Task to carry out >>
Look below for the line containing "Task: Go to Package Registry page"; from there, print each line exactly up to and including the line containing "Tap the blue voucher currency icon", and stop.
*** Excerpted data Section Begins ***
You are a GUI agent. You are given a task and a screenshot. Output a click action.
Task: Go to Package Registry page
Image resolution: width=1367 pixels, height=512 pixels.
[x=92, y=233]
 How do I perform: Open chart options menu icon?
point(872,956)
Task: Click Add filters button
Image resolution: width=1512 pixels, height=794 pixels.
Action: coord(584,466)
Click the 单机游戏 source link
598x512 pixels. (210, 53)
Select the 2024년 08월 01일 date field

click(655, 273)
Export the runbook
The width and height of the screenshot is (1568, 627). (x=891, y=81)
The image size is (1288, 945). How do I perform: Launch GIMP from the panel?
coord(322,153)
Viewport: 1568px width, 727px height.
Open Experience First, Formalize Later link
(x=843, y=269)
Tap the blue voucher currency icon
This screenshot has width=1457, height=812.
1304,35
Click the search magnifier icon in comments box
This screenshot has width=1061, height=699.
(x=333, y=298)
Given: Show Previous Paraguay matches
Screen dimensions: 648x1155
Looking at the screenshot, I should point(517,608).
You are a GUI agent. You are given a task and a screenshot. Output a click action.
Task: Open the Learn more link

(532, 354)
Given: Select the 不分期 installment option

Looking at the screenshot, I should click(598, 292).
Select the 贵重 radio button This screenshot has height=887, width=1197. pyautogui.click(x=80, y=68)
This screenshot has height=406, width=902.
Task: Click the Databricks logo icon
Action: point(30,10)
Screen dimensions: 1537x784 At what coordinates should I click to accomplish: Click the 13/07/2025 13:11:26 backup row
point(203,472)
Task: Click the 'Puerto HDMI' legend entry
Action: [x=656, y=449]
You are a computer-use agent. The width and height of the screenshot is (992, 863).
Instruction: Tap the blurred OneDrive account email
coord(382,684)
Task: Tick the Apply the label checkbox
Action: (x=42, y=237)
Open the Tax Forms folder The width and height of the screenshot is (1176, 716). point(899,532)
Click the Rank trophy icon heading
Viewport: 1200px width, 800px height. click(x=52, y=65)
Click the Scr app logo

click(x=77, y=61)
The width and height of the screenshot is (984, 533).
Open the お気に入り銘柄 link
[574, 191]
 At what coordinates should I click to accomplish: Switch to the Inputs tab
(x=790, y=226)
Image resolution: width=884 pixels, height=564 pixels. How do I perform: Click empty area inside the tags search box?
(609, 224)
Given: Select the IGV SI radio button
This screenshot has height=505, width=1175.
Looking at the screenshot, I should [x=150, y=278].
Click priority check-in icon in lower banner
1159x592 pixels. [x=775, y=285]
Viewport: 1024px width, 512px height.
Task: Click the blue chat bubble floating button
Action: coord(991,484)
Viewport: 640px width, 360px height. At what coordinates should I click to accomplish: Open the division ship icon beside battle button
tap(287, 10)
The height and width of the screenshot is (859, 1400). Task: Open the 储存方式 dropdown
*** Excerpted data Section Ends ***
Task result >>
Task: Go to Package Registry page
Image resolution: width=1367 pixels, height=512 pixels.
[x=92, y=233]
 How do I perform: Open chart options menu icon?
point(872,956)
Task: Click Add filters button
Image resolution: width=1512 pixels, height=794 pixels.
Action: coord(584,466)
Click the 单机游戏 source link
598x512 pixels. (210, 53)
Select the 2024년 08월 01일 date field

click(655, 273)
Export the runbook
The width and height of the screenshot is (1568, 627). (x=891, y=81)
The image size is (1288, 945). How do I perform: Launch GIMP from the panel?
coord(322,153)
Viewport: 1568px width, 727px height.
Open Experience First, Formalize Later link
(x=843, y=269)
Tap the blue voucher currency icon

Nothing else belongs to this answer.